**TEXT BLOCK**
((
Interview: Taking Our Desires Seriously
A conversation with Shea in the Catskills, creator of Tarot as Questions
Shea in the Catskills is a longtime friend of mine, an artist, a tarotist, an activist, an organizer, and a contemplative. Shea is also a collaborator of mine—their illustrations were integral in the creation of my book, Even the Cemeteries Have Space Here.
Now Shea’s book, Tarot as Questions, is soon to emerge into the world. I loved Shea’s original postings from which this book evolved, and I was thrilled to have an opportunity to sit down with Shea for a fascinating conversation about desire, ritual, storytelling and what it means to ask a good question.
A Conversation with Shea in the Catskills
So, your book is called Tarot as Questions. Without using the words “tarot” or “questions,” what is your book about?
It is a book about desire and about taking our desire seriously. I also think it's a book about disrupting the obvious.
In the description of your book, you refer to “questions as technology.” What does that mean, and how does it relate to taking our desires seriously?
The original etymology of the word technology means to weave, or to fabricate or make, and technology is about applying a system of knowledge or applying a craft or skill practically in the world. In this book, I'm thinking about questions as spiritual technology and as relational technology—as a way of bringing what's inside ourselves out so that we can see it, so that we can practically apply or practice what we find there.
Questions are something that we use every day, and we can think about them as a craft or a skill that we apply to our inner life, or to our relational life, in order to move in the direction of our desires or to clarify our desires. The culture is not going to do anything to support us being really in touch with our true desires or to even to think that that's something worth being interested in.
I hear you talking about desires in the context of spirituality and also in the context of being in relationship. For some people, just hearing the word “desire” or being invited to think about what they desire can feel uncomfortable or selfish or less than spiritual. What might you say to someone who is having that feeling?
Well, the first thing I would do is just affirm and normalize that they're feeling that. And I would apply a question that I received from adrienne maree brown, which is who benefits from your feeling that way? Because someone is benefiting from our not only believing, but also having the somatic and emotional experience, that our desires are bad or wrong or selfish. So that's not incidental that we feel that way.
I would also say to proceed tenderly with yourself because desire is extremely powerful. Starhawk calls it the glue of the universe. Desire is the glue of the universe. It’s working with big energy and so we need to be tender and slow and gentle with ourselves around that.
I also heard you talking about questions as skills that we can practice. Now, I know you have a podcast called The Ritualists, where you and Peg Conway discuss different aspects of ritual. How can we distinguish between a practice or a ritual or a habit, especially with so much emphasis these days on habits for self-improvement?
))
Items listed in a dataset
((
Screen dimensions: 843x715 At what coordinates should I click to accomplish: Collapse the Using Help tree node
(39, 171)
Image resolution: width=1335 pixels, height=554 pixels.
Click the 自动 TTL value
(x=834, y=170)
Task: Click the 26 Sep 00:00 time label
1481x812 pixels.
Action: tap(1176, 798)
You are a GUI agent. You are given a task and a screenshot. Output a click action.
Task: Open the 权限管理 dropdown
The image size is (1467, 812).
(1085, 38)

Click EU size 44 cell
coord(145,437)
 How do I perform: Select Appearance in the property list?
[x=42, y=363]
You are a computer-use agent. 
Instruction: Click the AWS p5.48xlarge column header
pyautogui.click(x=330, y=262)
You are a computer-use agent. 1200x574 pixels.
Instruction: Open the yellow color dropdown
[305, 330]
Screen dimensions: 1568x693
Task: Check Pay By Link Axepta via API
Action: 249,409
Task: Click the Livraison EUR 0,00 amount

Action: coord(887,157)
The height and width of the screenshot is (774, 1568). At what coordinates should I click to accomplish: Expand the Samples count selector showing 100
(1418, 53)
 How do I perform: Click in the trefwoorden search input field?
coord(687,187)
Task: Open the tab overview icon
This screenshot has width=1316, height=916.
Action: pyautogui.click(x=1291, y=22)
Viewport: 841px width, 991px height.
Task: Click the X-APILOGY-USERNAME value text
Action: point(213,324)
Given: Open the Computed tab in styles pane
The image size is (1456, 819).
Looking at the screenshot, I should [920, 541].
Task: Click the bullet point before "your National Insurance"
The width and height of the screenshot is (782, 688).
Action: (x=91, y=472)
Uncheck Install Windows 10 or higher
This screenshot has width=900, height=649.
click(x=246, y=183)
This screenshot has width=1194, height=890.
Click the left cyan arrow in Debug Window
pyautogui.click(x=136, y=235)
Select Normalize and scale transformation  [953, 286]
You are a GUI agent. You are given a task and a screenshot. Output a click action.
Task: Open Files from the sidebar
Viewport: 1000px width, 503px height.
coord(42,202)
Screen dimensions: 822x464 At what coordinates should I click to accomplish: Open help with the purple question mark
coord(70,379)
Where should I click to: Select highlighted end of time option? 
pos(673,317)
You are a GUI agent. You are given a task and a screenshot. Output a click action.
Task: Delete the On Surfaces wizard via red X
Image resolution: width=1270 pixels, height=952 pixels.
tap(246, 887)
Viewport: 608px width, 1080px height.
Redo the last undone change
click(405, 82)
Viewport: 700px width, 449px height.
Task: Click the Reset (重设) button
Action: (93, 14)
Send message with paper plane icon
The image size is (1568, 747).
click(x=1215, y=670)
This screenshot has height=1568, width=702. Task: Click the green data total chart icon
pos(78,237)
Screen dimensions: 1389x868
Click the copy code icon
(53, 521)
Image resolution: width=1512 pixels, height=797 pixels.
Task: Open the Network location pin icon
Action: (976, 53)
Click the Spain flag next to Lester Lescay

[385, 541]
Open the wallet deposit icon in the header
))
**TASK LIST**
#1 Translate this sentence from the Shea in the Catskills interview into Spanish: "Desire is the glue of the universe."
#2 Update the Shea in the Catskills interview starting with "Now Shea’s book, Tarot" and going on through "our desires seriously?", changing "book" to "volume" wherever it occurs.
#3 Take the Shea in the Catskills interview further, starting after its last line.

**REPLIES**
#1 El deseo es el pegamento del universo.

#2
Now Shea’s volume, Tarot as Questions, is soon to emerge into the world. I loved Shea’s original postings from which this volume evolved, and I was thrilled to have an opportunity to sit down with Shea for a fascinating conversation about desire, ritual, storytelling and what it means to ask a good question.
A Conversation with Shea in the Catskills
So, your volume is called Tarot as Questions. Without using the words “tarot” or “questions,” what is your volume about?
It is a volume about desire and about taking our desire seriously. I also think it's a volume about disrupting the obvious.
In the description of your volume, you refer to “questions as technology.” What does that mean, and how does it relate to taking our desires seriously?

#3
Anything that we do over and over again becomes a habit whether we like it or not. So there's a distinction immediately where with a ritual, we're moving in a direction that we want to move in, as opposed to a habit, which can be something that we want or we don't want.
I think that ritual invites us to participate with beings in the seen and unseen worlds, with the four elements, and with the dead. Ritual leaves space for not knowing everything. It leaves a space that's bigger than making progress. Ritual is an invitation to transformation that we initiate, but we're not totally in control of.
Moving to the other main word in your book’s title, what is a definition or way of thinking about tarot practice that you love?
I like to think of tarot as a resonator. So anything that you are already interested in or want to explore, the framework of the tarot can meet and resonate with that and give you ways to go further into something that you're already interested in.
A tarot deck is like 78 little pieces of artwork, and each artist takes up the 78 arcana—or mysteries, hidden things—and creates images based on their understanding. Pamela Colman Smith famously innovated the tarot by narratively illustrating the minor arcana, which hadn't really been done before. She created scenes that we can look at and enter. We can wonder what's going on in there. We can see how the image creates sensations or responses in our body. And that is a way of using our imagination to take ourselves and our stories seriously.
I've been encouraging my students lately to think about their own body, heart, mind as the guidebook instead of reaching for a guidebook and reading what someone else says. You could ask: How do you respond to the image? What does it evoke for you? What associations and memories does it bring out? What does it make you feel?
One phrase that really stuck out to me in your response was the idea of taking ourselves and our stories seriously. Can you speak more to that aspect?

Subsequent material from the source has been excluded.